San Diego, CA
California Western School of Law, founded in 1924, had evolved over the years into a significant laboratory of innovative legal education. Unfortunately, potential students didn’t know this. Neither did potential employers of graduates. Grad school ratings, often driven by inappropriate comparisons and uninformed peer assessments, didn’t reflect California Western’s quality nor its dynamic idealism.
The common thread for California Western: “creative problem solving.” The school’s multidimensional understanding of law and society, as expressed by this phrase, is not a narrow discipline or technique, but the key to its values and strengths. The phrase itself, overused and not well understood by external audiences, did not register in CRANE quantitative research; solving this communication problem was crucial.
Through a Latin play on words, we posited California Western’s own definition of success, independent of the ratings race. Latin phrases lex lata (what the law is) and lex ferenda (what the law ought to be), drawn from Theodor Mommsen’s history of Roman jurisprudence, express California Western’s grounding in the foundations of law.
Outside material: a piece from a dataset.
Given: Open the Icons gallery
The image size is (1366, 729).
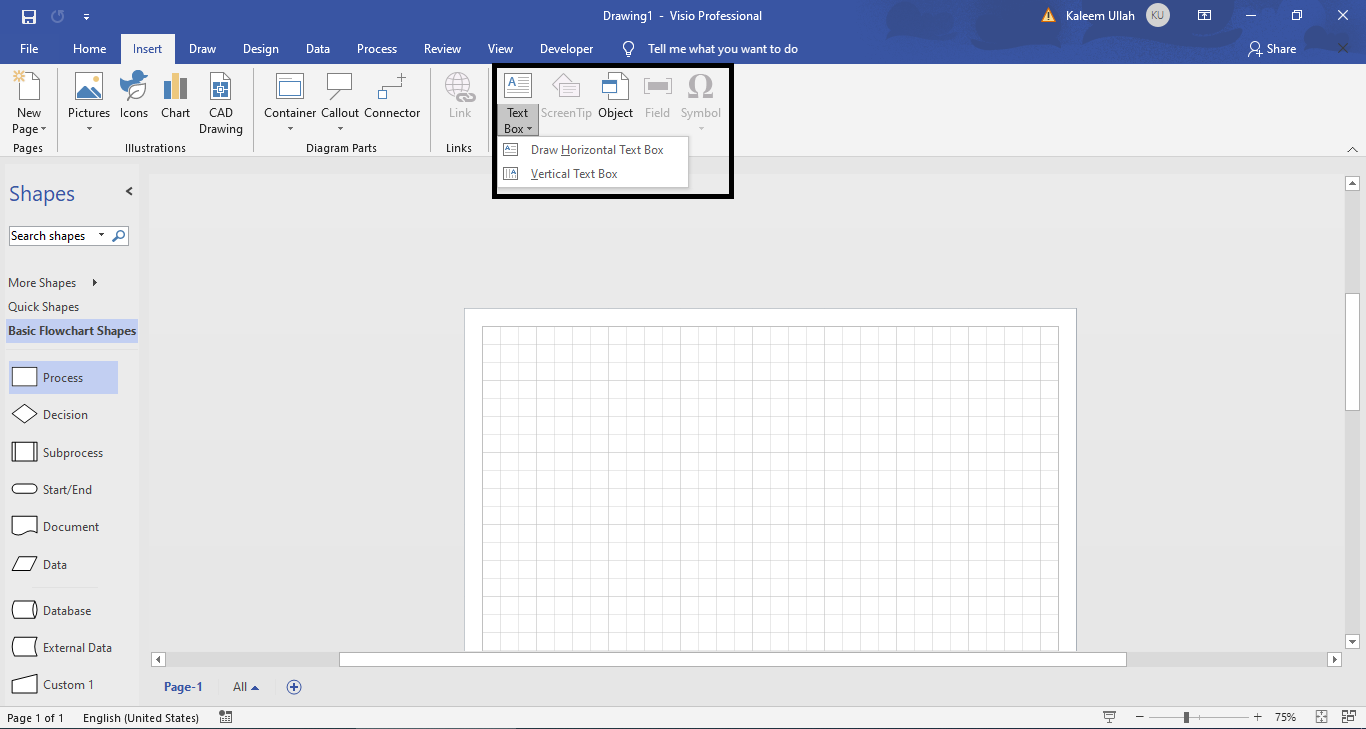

Mommsen asserts that lawyers must concern themselves with what the law is and ought to be; we extended this inquiry to include lex schola ferenda (what law school ought to be).
Panoramic-format messages challenge readers to reflect: “What is the law?” “What is a lawyer?” “What is law school?”–seeding the dialogue with California Western’s wider, more nuanced understandings and always ending with an invitation to prospects to seek the best possible outcome in the widest possible sense.
Contrary to roller-coaster competitor numbers, California Western has enjoyed an improved public image, robust enrollments, and continuously improving yields over the years of this program. Now, the enhanced school has tapped CRANE to assist with public education concerning a potential merger with UCSD.